• _RECORDS FOR THIS EXERCISE_:
***

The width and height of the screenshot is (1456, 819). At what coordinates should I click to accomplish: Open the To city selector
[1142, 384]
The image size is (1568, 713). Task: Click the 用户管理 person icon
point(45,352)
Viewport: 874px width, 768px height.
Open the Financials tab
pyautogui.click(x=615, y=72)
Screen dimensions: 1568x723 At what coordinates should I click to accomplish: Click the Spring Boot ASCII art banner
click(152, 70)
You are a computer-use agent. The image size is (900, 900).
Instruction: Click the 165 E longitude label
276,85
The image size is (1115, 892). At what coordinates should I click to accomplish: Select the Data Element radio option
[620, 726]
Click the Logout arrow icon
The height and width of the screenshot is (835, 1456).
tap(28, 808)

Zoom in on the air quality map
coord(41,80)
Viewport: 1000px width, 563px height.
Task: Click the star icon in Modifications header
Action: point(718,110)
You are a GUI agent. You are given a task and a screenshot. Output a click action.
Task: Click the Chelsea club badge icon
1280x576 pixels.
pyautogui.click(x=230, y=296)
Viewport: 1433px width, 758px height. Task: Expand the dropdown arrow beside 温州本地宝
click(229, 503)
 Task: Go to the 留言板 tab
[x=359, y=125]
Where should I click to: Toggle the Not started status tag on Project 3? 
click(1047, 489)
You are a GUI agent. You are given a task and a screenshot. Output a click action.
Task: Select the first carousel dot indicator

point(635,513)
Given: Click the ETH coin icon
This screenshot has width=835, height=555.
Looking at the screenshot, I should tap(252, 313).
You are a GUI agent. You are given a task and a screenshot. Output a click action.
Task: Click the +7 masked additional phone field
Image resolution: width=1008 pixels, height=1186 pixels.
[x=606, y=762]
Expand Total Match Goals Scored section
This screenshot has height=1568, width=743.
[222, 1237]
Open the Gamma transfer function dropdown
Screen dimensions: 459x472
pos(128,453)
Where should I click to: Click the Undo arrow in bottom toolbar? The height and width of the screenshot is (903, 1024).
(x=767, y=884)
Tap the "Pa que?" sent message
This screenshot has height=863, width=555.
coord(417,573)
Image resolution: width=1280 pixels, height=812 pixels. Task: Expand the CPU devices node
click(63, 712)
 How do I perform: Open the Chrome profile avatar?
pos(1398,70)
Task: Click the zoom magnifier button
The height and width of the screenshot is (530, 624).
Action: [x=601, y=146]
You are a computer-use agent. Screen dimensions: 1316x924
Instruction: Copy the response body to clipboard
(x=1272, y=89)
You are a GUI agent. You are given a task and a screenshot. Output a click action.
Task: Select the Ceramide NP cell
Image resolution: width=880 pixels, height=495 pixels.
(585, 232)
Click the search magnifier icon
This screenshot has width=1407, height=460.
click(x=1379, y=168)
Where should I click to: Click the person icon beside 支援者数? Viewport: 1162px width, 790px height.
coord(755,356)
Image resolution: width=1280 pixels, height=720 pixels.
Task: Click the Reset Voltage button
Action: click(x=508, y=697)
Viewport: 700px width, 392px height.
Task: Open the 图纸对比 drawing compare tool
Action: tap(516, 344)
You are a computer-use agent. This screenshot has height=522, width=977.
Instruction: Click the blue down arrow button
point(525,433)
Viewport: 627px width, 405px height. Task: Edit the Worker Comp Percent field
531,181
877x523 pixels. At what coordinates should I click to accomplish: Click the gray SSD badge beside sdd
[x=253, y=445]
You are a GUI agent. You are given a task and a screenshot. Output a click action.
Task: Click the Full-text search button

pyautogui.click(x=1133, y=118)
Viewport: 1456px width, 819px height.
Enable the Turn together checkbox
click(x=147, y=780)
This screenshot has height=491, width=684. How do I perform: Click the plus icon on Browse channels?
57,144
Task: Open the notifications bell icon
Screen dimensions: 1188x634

***

• _YOUR INSTRUCTIONS_:
Can you reproduce every row above, word for word and in the same order?

• _COMPLETED TASK_:
The width and height of the screenshot is (1456, 819). At what coordinates should I click to accomplish: Open the To city selector
[1142, 384]
The image size is (1568, 713). Task: Click the 用户管理 person icon
point(45,352)
Viewport: 874px width, 768px height.
Open the Financials tab
pyautogui.click(x=615, y=72)
Screen dimensions: 1568x723 At what coordinates should I click to accomplish: Click the Spring Boot ASCII art banner
click(152, 70)
You are a computer-use agent. The image size is (900, 900).
Instruction: Click the 165 E longitude label
276,85
The image size is (1115, 892). At what coordinates should I click to accomplish: Select the Data Element radio option
[620, 726]
Click the Logout arrow icon
The height and width of the screenshot is (835, 1456).
tap(28, 808)

Zoom in on the air quality map
coord(41,80)
Viewport: 1000px width, 563px height.
Task: Click the star icon in Modifications header
Action: point(718,110)
You are a GUI agent. You are given a task and a screenshot. Output a click action.
Task: Click the Chelsea club badge icon
1280x576 pixels.
pyautogui.click(x=230, y=296)
Viewport: 1433px width, 758px height. Task: Expand the dropdown arrow beside 温州本地宝
click(229, 503)
 Task: Go to the 留言板 tab
[x=359, y=125]
Where should I click to: Toggle the Not started status tag on Project 3? 
click(1047, 489)
You are a GUI agent. You are given a task and a screenshot. Output a click action.
Task: Select the first carousel dot indicator

point(635,513)
Given: Click the ETH coin icon
This screenshot has width=835, height=555.
Looking at the screenshot, I should tap(252, 313).
You are a GUI agent. You are given a task and a screenshot. Output a click action.
Task: Click the +7 masked additional phone field
Image resolution: width=1008 pixels, height=1186 pixels.
[x=606, y=762]
Expand Total Match Goals Scored section
This screenshot has height=1568, width=743.
[222, 1237]
Open the Gamma transfer function dropdown
Screen dimensions: 459x472
pos(128,453)
Where should I click to: Click the Undo arrow in bottom toolbar? The height and width of the screenshot is (903, 1024).
(x=767, y=884)
Tap the "Pa que?" sent message
This screenshot has height=863, width=555.
coord(417,573)
Image resolution: width=1280 pixels, height=812 pixels. Task: Expand the CPU devices node
click(63, 712)
 How do I perform: Open the Chrome profile avatar?
pos(1398,70)
Task: Click the zoom magnifier button
The height and width of the screenshot is (530, 624).
Action: [x=601, y=146]
You are a computer-use agent. Screen dimensions: 1316x924
Instruction: Copy the response body to clipboard
(x=1272, y=89)
You are a GUI agent. You are given a task and a screenshot. Output a click action.
Task: Select the Ceramide NP cell
Image resolution: width=880 pixels, height=495 pixels.
(585, 232)
Click the search magnifier icon
This screenshot has width=1407, height=460.
click(x=1379, y=168)
Where should I click to: Click the person icon beside 支援者数? Viewport: 1162px width, 790px height.
coord(755,356)
Image resolution: width=1280 pixels, height=720 pixels.
Task: Click the Reset Voltage button
Action: click(x=508, y=697)
Viewport: 700px width, 392px height.
Task: Open the 图纸对比 drawing compare tool
Action: tap(516, 344)
You are a computer-use agent. This screenshot has height=522, width=977.
Instruction: Click the blue down arrow button
point(525,433)
Viewport: 627px width, 405px height. Task: Edit the Worker Comp Percent field
531,181
877x523 pixels. At what coordinates should I click to accomplish: Click the gray SSD badge beside sdd
[x=253, y=445]
You are a GUI agent. You are given a task and a screenshot. Output a click action.
Task: Click the Full-text search button

pyautogui.click(x=1133, y=118)
Viewport: 1456px width, 819px height.
Enable the Turn together checkbox
click(x=147, y=780)
This screenshot has height=491, width=684. How do I perform: Click the plus icon on Browse channels?
57,144
Task: Open the notifications bell icon
Screen dimensions: 1188x634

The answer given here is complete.